‘Sing, unsterbliche Seele, des sündigen Menschen Erlösung!’ Where is the cæsura—speaking to you, I should say, abschnitt—in this line? Voss, it is true, wrote correctly; and yet an Italian will hang down his chin whenever Voss’s hexameters are read. As for Goethe, what sort of poetry is his? You know his elegies—for example, the hexameter which ends
——‘blaustrumpf und violet strumpf!’[461]
Surely he must have taken the Germans for a hard-hearted nation!’
I quoted for him the burlesque couplet which was composed in ridicule of Schiller’s and Goethe’s distichs.
‘In Weimar und Jenam acht man Hexameter wie den,
Und die Pentameter sind noch erbärmlicher.’
He repeated it at once after me, and seemed to wish to impress it on his mind.
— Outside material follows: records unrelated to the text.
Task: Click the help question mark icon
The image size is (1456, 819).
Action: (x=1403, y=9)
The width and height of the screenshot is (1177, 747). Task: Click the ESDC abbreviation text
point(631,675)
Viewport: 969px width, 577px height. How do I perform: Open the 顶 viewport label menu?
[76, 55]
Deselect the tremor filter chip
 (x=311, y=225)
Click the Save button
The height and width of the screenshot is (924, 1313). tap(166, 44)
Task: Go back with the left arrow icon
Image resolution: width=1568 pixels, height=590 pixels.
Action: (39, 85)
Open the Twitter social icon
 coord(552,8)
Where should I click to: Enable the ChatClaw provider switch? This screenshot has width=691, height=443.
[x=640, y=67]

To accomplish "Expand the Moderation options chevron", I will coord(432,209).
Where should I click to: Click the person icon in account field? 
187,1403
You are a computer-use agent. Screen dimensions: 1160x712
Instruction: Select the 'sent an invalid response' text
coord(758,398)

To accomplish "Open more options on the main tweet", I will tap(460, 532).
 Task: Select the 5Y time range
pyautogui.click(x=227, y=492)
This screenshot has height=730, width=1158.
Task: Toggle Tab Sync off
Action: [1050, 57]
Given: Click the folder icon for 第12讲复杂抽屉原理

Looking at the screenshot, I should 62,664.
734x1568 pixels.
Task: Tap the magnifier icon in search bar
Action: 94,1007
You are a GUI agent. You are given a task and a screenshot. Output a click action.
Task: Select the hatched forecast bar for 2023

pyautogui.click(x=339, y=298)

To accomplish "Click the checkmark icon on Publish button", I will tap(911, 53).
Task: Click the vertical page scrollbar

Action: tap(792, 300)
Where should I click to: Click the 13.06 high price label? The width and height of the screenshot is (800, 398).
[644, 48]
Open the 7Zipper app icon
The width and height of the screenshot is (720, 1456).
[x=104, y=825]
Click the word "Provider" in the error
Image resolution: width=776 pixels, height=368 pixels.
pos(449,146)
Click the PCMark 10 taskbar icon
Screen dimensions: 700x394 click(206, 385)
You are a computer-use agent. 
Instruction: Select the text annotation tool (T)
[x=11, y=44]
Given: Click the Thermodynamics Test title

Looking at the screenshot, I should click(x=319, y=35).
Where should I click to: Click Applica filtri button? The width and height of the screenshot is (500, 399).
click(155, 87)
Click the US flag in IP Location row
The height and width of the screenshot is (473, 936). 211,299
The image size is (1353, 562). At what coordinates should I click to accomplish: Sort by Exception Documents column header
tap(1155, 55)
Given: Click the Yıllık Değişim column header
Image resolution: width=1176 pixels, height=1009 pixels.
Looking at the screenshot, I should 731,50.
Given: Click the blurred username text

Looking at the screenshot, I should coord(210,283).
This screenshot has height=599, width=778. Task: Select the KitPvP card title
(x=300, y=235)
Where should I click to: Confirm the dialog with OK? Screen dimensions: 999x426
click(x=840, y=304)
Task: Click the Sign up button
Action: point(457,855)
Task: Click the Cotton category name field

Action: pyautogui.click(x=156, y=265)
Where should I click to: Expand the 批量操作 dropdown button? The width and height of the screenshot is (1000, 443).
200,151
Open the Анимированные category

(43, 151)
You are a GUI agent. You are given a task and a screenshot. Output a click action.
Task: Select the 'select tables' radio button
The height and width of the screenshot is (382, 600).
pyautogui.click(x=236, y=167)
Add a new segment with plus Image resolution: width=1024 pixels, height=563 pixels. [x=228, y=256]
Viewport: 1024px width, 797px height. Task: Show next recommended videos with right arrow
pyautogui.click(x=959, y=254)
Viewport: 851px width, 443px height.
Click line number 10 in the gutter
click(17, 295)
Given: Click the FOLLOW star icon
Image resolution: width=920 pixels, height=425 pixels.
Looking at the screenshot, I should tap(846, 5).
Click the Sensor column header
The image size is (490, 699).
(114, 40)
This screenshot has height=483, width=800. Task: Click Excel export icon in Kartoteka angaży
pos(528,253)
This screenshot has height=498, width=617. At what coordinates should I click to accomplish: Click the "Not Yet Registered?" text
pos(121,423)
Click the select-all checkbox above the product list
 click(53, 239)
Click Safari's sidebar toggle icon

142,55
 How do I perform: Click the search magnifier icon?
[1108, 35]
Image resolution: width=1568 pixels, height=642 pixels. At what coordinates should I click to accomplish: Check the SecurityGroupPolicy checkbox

‘Do you know,’ he pursued, ‘what language I place before all others, next to Greek and Italian, for constructive capability and rhythmical harmoniousness?—The Hungarian. I know some pieces of the later poets of Hungary, the melody of which took me completely by surprise. Mark its future history, and you will see in it a sudden outburst of poetic genius, which will fully confirm my prediction. The Hungarians themselves do not seem to be aware what a treasure they have in their language.’[462]
‘It would be in the highest degree interesting,’ said I, ‘if you would draw up a comparative sketch of the metrical capabilities of all the various languages that you speak. Who is there that could speak on the subject with more authority?’
He received my suggestion with a smile, but made no reply. He seems, indeed, to content himself with the glory of being handed down to posterity as the Crœsus of languages, without leaving to them the slightest permanent fruit of his immense treasures of science.”[463]